La misión tiene sus raíces de modo especial en una buena formación, llevada a cabo en comunión con la Tradición eclesial ininterrumpida, sin rupturas ni tentaciones de discontinuidad. En este sentido, es importante fomentar en los sacerdotes, sobre todo en las generaciones jóvenes, una correcta recepción de los textos del concilio ecuménico Vaticano II, interpretados a la luz de todo el patrimonio doctrinal de la Iglesia. También parece urgente la recuperación de la convicción que impulsa a los sacerdotes a estar presentes, identificables y reconocibles tanto por el juicio de fe como por las virtudes personales, e incluso por el vestido, en los ámbitos de la cultura y de la caridad, desde siempre en el corazón de la misión de la Iglesia.
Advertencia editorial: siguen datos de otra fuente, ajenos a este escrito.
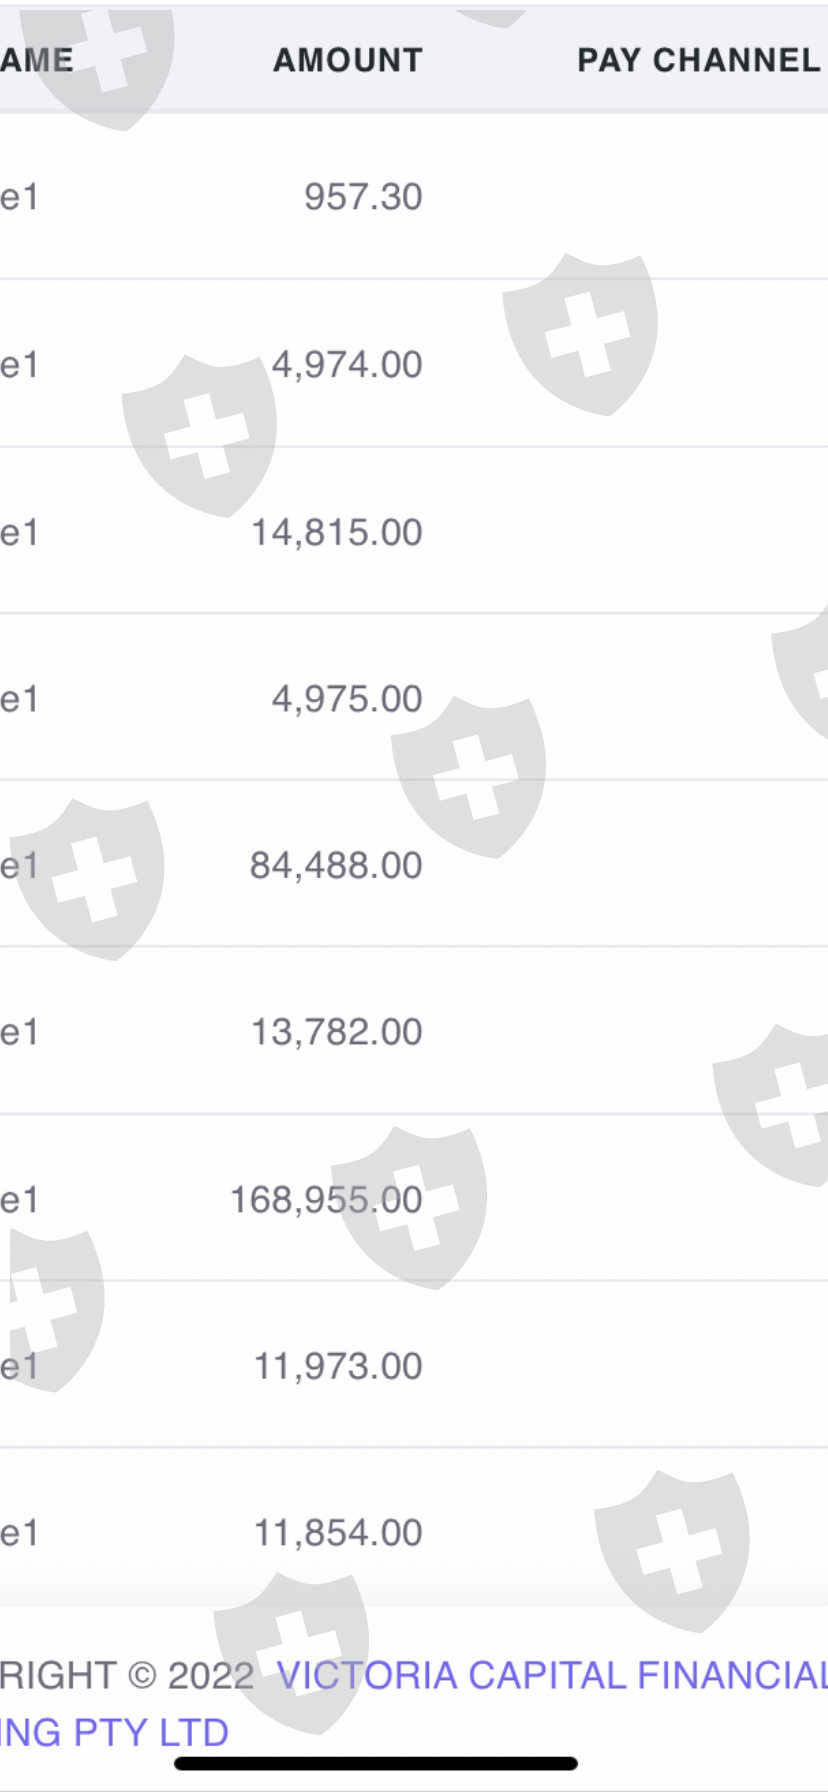This screenshot has width=828, height=1792.
Task: Select the 4,974.00 amount cell
Action: click(x=347, y=365)
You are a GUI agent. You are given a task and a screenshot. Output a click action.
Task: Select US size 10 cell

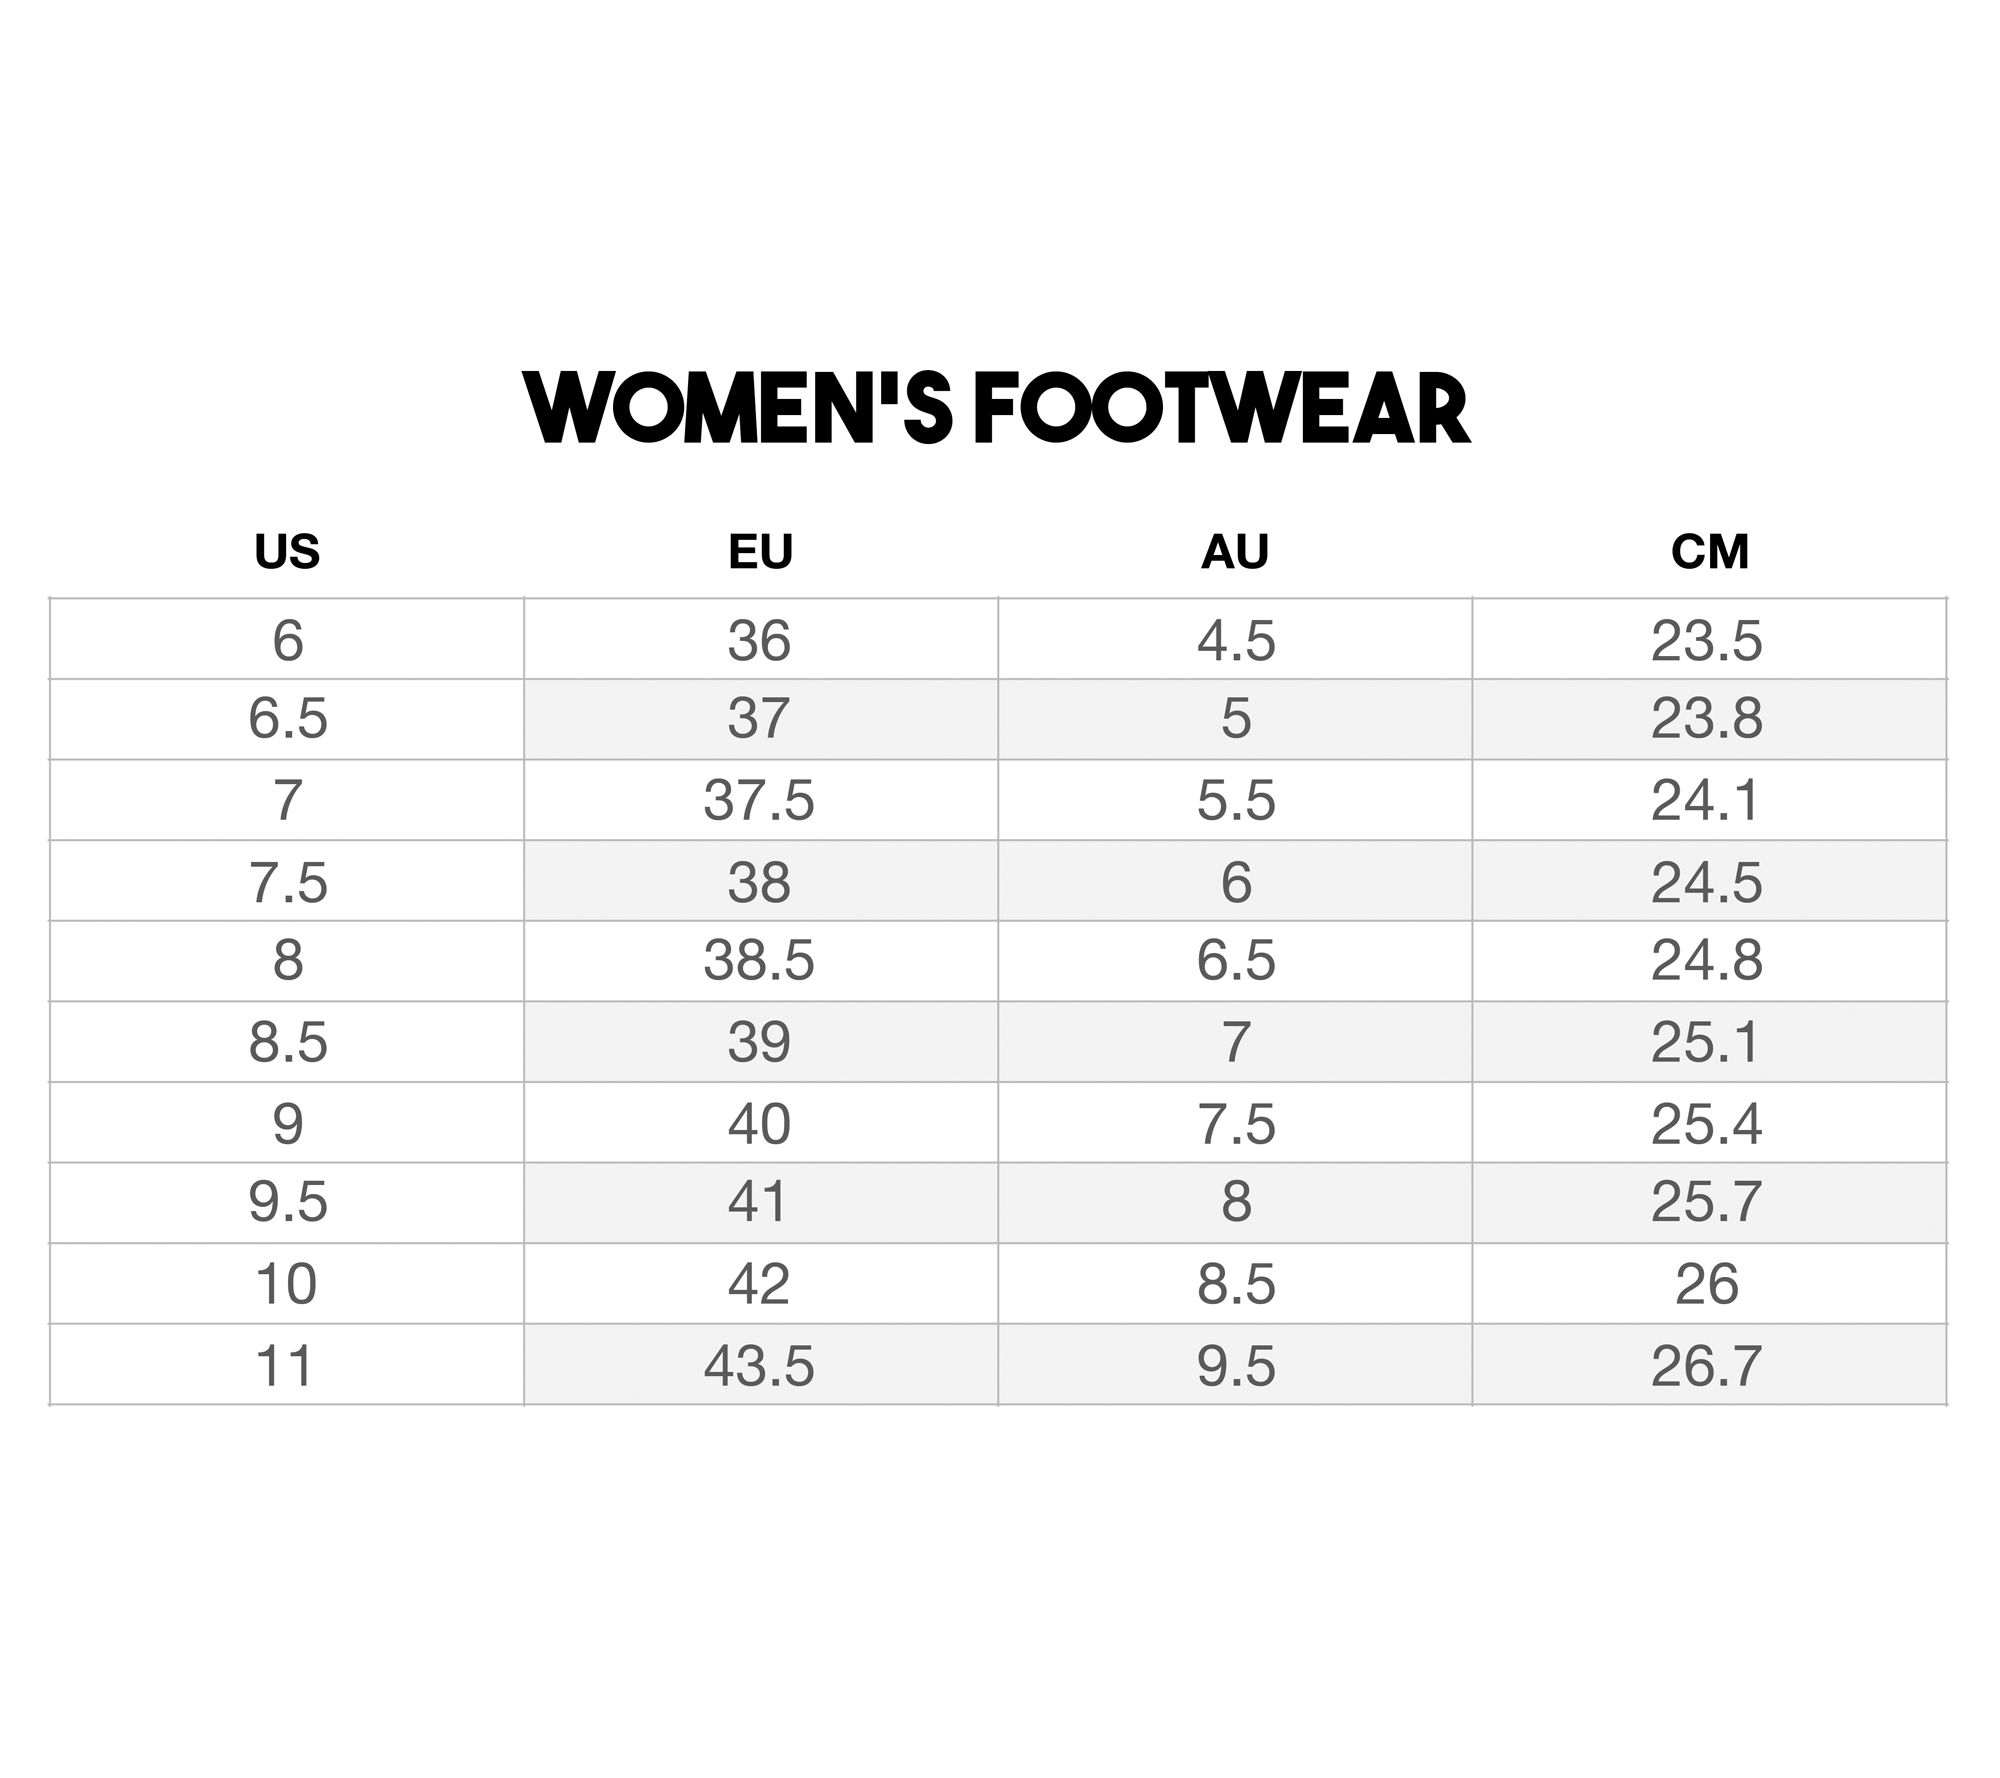(287, 1284)
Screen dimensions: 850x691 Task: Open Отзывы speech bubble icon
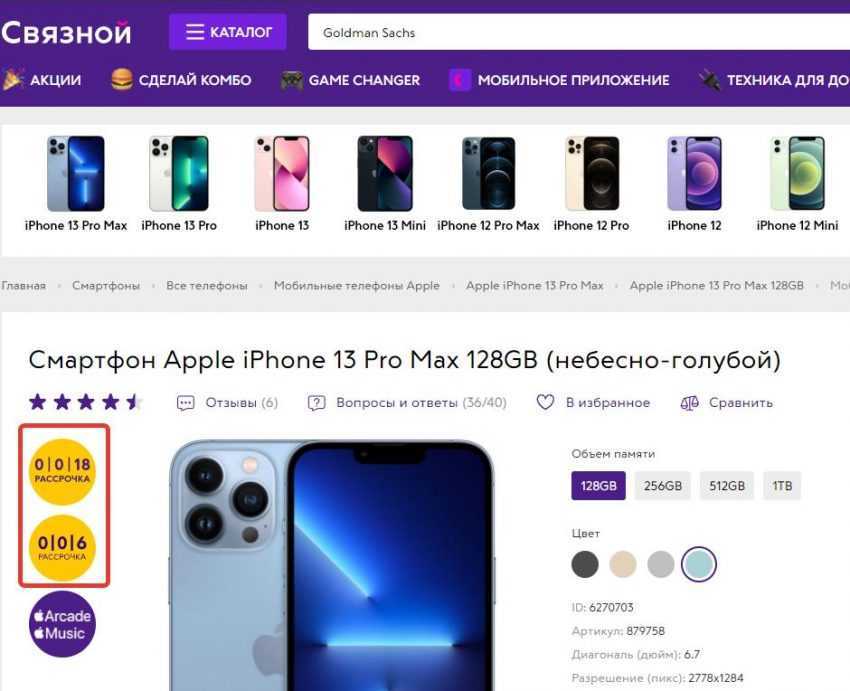(185, 403)
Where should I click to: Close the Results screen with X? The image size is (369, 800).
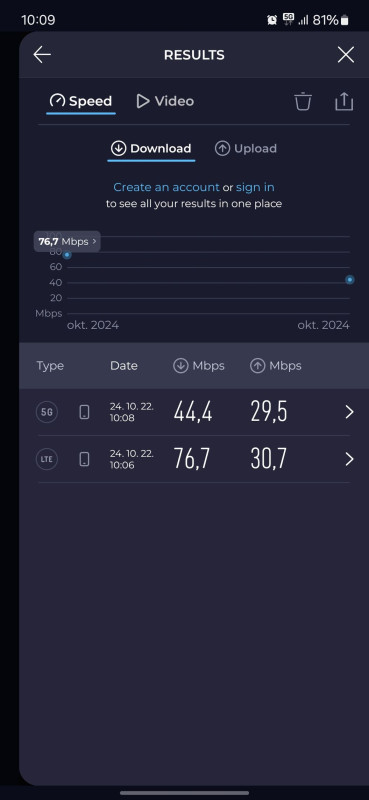[x=346, y=55]
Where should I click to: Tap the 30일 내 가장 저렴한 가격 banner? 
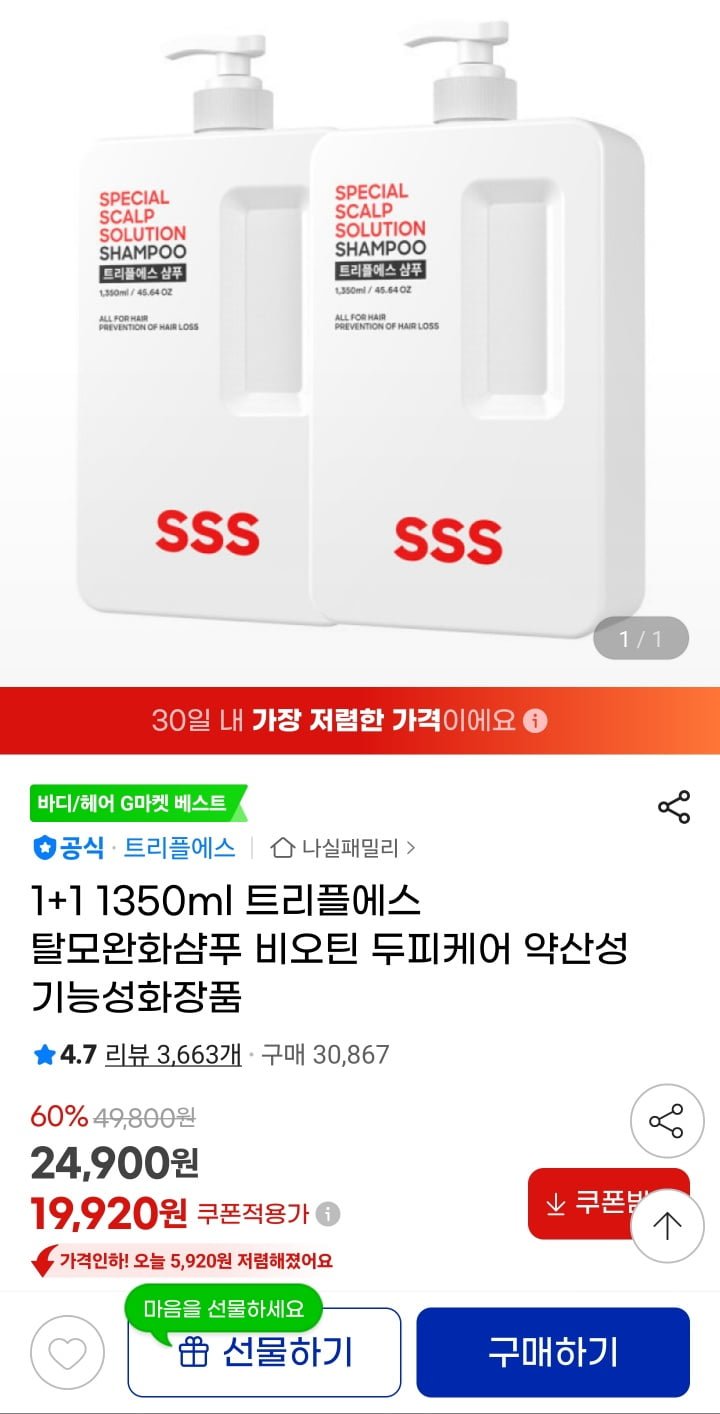pyautogui.click(x=360, y=721)
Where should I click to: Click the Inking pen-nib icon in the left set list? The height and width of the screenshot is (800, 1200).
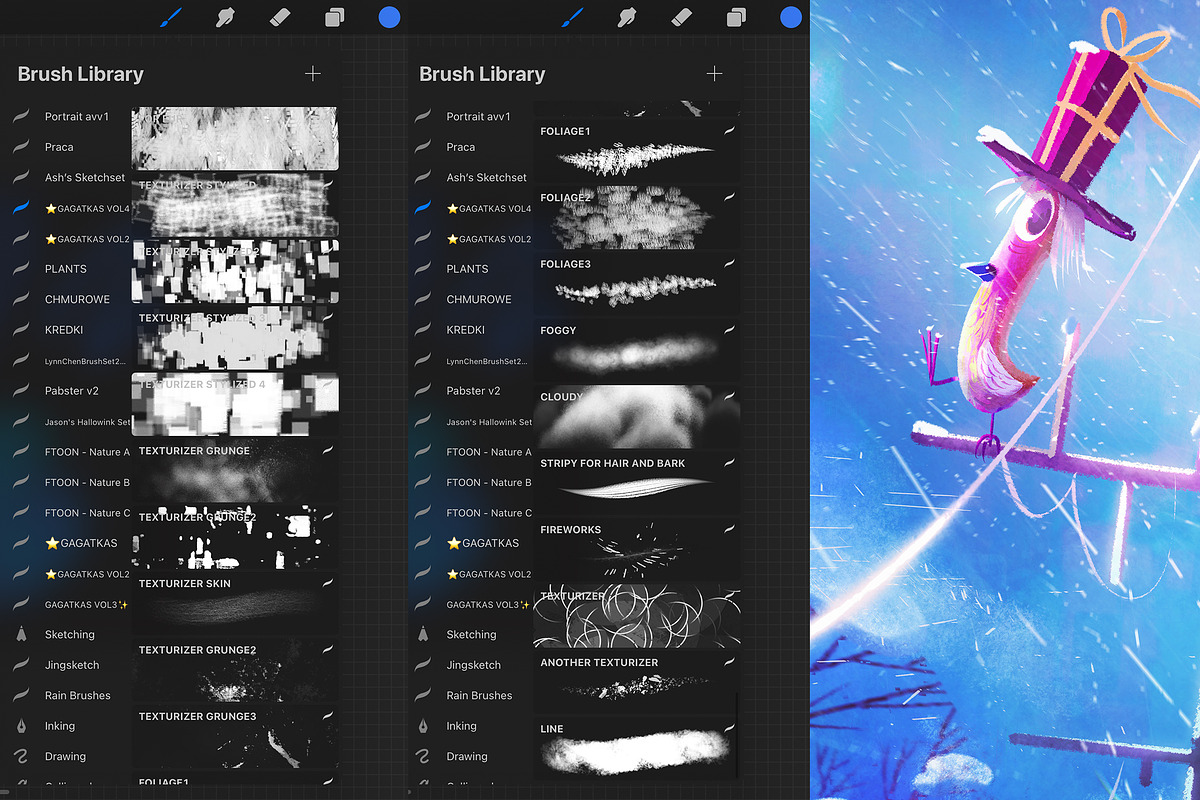tap(22, 725)
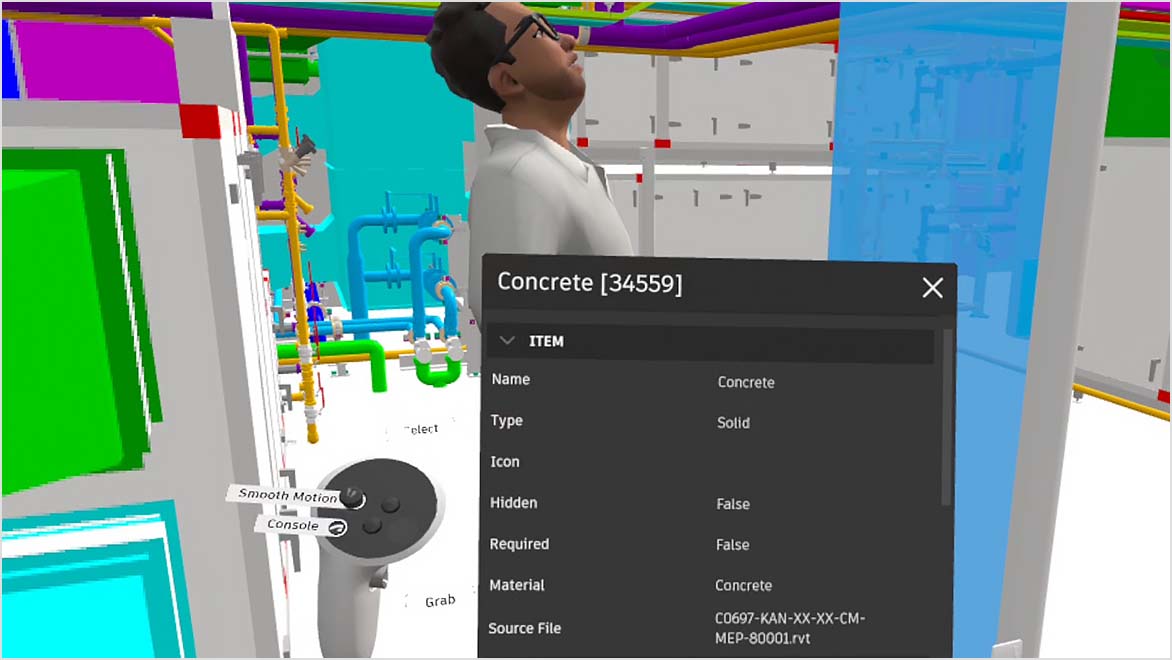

Como Iglesia y como sacerdotes anunciamos a Jesús de Nazaret, Señor y Cristo, crucificado y resucitado, Soberano del tiempo y de la historia, con la alegre certeza de que esta verdad coincide con las expectativas más profundas del corazón humano. En el misterio de la encarnación del Verbo, es decir, en el hecho de que Dios se hizo hombre como nosotros, está tanto el contenido como el método del anuncio cristiano. La misión tiene su verdadero centro propulsor precisamente en Jesucristo.
La centralidad de Cristo trae consigo la valoración correcta del sacerdocio ministerial, sin el cual no existiría la Eucaristía ni, por tanto, la misión y la Iglesia misma. En este sentido, es necesario vigilar para que las “nuevas estructuras” u organizaciones pastorales no estén pensadas para un tiempo en el que se debería “prescindir” del ministerio ordenado, partiendo de una interpretación errónea de la debida promoción de los laicos, porque en tal caso se pondrían los presupuestos para la ulterior disolución del sacerdocio ministerial y las presuntas “soluciones” coincidirían dramáticamente con las causas reales de los problemas actuales relacionados con el ministerio.

Estoy seguro de que en estos días el trabajo de la asamblea plenaria, bajo la protección de la Mater Ecclesiae, podrá profundizar estos breves puntos de reflexión que me permito someter a la atención de los señores cardenales y de los arzobispos y obispos, invocando sobre todos la copiosa abundancia de los dones celestiales, en prenda de los cuales os imparto a vosotros y a vuestros seres queridos una especial y afectuosa bendición apostólica.